Representing a systems development lifecycle, the classic V-model may have served well in the past, but when it comes to agility in modern digitalisation, it is reaching its limits. Looking for a more suitable basis of model-based systems engineering (MBSE), work package 8 co-leader Vahid Salehi proposes a new approach. The concept in question is MAGIC, created by Salehi, head of the EDMS institute in Munich, Germany.
The short name stands for Munich Agile Concept for MBSE. “Compared to the V-model with its lack of functions for a smooth transition, MAGIC is more like a self-learning and adaptive system including AI algorithms,” Salehi says. “As part of the research activities in WP8 Automation and Digitisation Pilot Lines and Test Beds, it is a milestone for Productive4.0.”
Apart from the project, Salehi also initiated meetings and a round table with other industrial partners where his new approach tackled crucial aspects. “Taking a closer look at MBSE from different perspectives, the current approach based on the V-model showed enormous weaknesses. As to methods and processes, the interpretations do not take into account the agile concept, production and test phases as well as the usage and service level. And it is not possible to follow and examine the requirement defined in the first stage in the following steps of the model. Furthermore, there are challenges like inconsistencies, lack of transparency and others”.
With MAGIC instead, model-based engineering reveals to be a promising approach for transparent, end-to-end system development when it comes to mastering the complexity of development processes. “MAGIC, which is derived from the agile method and form of the DevOps infinity loop model, consists of a total of six levels,” Salehi says.

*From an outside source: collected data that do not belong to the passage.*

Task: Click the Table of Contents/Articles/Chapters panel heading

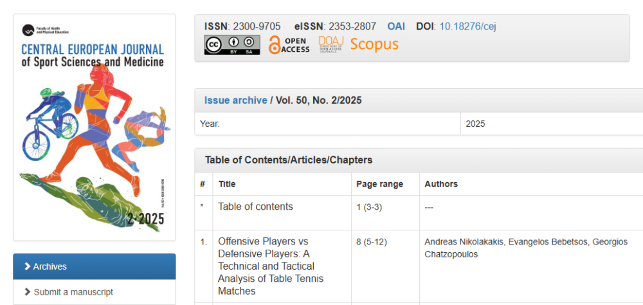Action: coord(288,160)
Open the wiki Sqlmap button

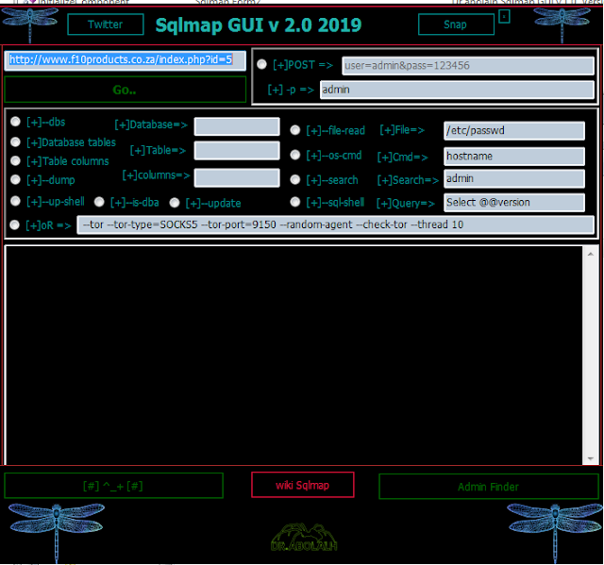point(302,485)
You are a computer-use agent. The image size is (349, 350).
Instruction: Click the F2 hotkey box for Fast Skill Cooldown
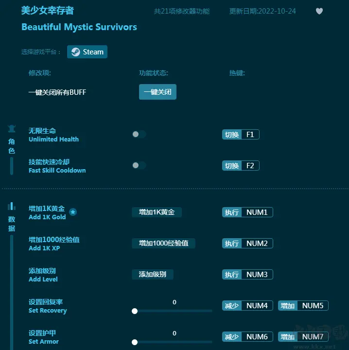tap(250, 166)
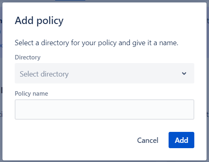Click the dimmed page behind dialog's right edge
209x162 pixels.
pos(208,81)
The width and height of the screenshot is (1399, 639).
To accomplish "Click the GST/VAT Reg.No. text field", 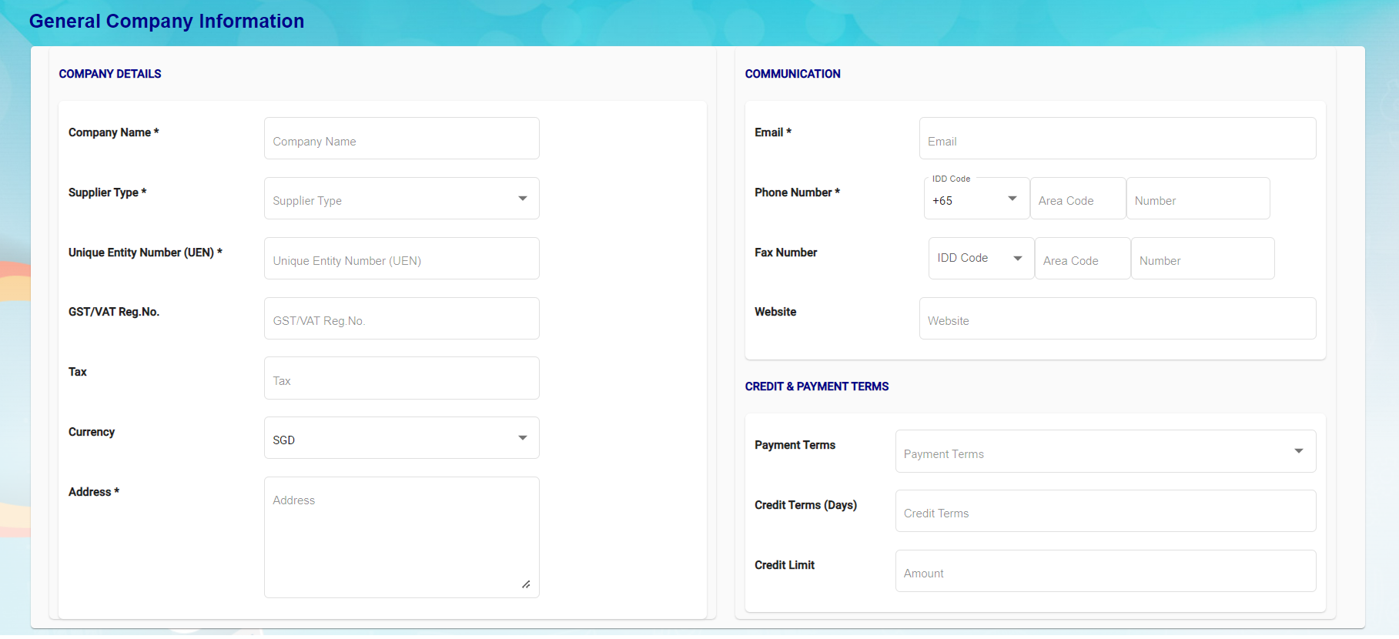I will point(401,319).
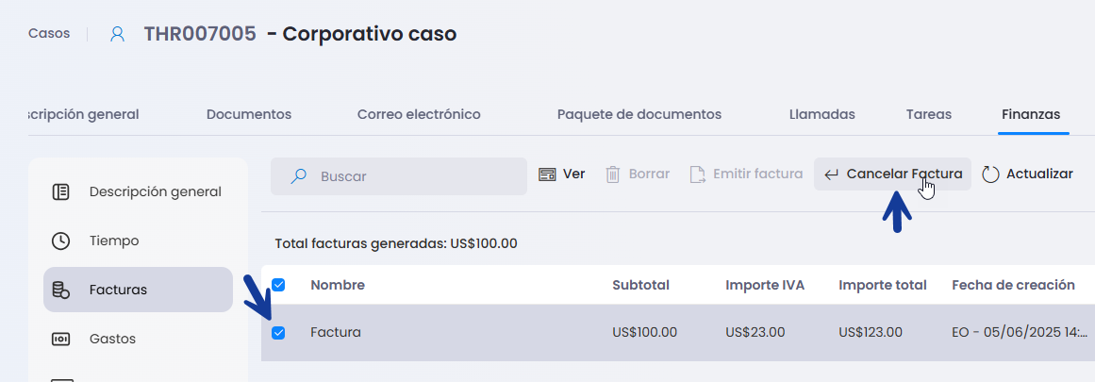1095x382 pixels.
Task: Click the Ver view icon
Action: tap(547, 174)
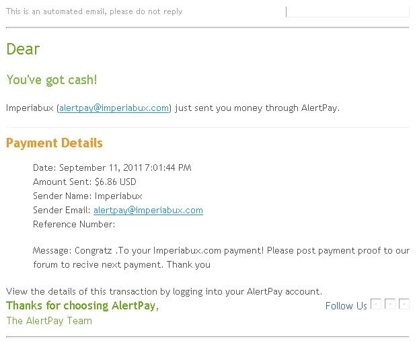Click the Follow Us label
This screenshot has width=417, height=341.
[x=346, y=305]
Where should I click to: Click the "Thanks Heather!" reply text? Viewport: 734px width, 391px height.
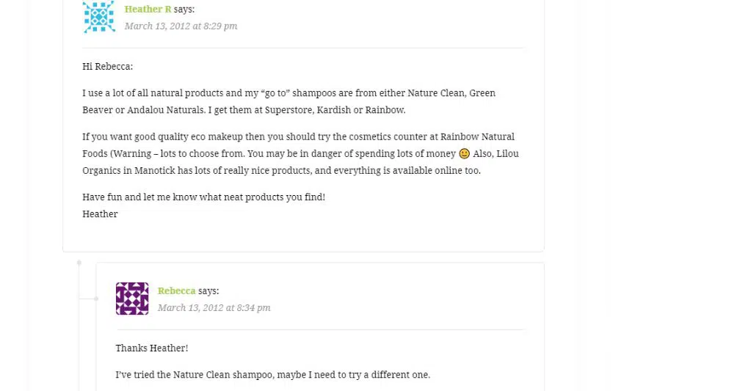pyautogui.click(x=151, y=348)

Since it deals with electronics, mechatronics and software, he prefers to explain the individual steps by the example of a robotic vehicle. “Imagine we wanted to construct something like an EDMS Rover, we would follow the same six levels”.
Six MAGIC steps to create a rover
System goal/requirement would cover the categories electronic, mechatronic, software-related and higher-level. Accordingly, batteries, control units or solar modules are needed, and then an electric engine or servo motor, followed by embedded systems and mobile applications. In addition, the higher-level requirement must contain all points to be considered first for the entire project.

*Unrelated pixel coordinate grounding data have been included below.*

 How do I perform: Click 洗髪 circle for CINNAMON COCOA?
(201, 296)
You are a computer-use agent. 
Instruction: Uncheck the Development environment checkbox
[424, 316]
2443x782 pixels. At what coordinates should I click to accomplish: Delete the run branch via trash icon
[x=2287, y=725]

On the functional level, we have movement, energy transformation and signal transformation. The function Rover Movement, for instance, will meet the higher-level requirement “Movement” with the detailed description: Rover must have drive mode, climbing mode, chain drive. This function in turn, will integrate the driving control with height change function, initialization function, steering function and speed control. Since the introduction of the solar panel is one of the requirements, we must include “photonic to electrical energy” under “energy conversion” at the functional level of the system.
In system architecture – structural we create a tree structure to capture each individual component of the Rover and its relationship to other system components. In this case we design the vehicle from the four main parts body, autonomous system, chassis, electrics/electronics. The system logic level should also include an auxiliary machine to demonstrate the different modes and levels of the Rover. Once being started, it would wait for various signals from the operator.
On the verification and validation level different types of simulations are required. Simulations for safety, component testing, functional testing and the calculation of physical values are the most important factors to be verified and validated. Simulation tools like Matlab Simulink can be helpful, for instance when simulating locomotion with its various modes.
System production/additive production/ test stage. Manufacturing goes directly to the core of the supply chain, from the procurement of raw materials to the delivery of finished products to customers. With increasingly complex production and logistics, outsourced activities and suppliers and target groups all over the globe, the use of a 3D printer is recommended. After setting up the configuration and parameters, the designed CAD model would be sent to the printer. Team production, simulation and test development are included.
For System use/service level the real IoT scenario (Internet of Things) is taken into account. Installed sensors record the environment and store the data in the data logger which would be compact, battery operated, portable and equipped with a microprocessor, internal memory for data storage and sensors. In this phase the team “Electronics” and the team “Software” is included. The entire process is just one of the application examples of the Rover. Depending on requirements and conditions, more usage possibilities and services could be offered.
Hands-on self learning robot
As logic and obvious the concept may appear, in detail it meets highly complex processes. While the Rover development was presented to check the feasibility of this approach, EDMS translated the MAGIC model into a hands-on robot, integrating artificial intelligence (AI).
Comprising the four elements system design, module control, neural network training and application validation, the institute created a development framework which supports MAGIC with an AI tool chain. The focus is to integrate reinforcement learning in AI. The Reinforcement Learning Lifecycle enables the development of robot behaviour in a process flow. With MAGIC the machine is able to learn specific tasks independently.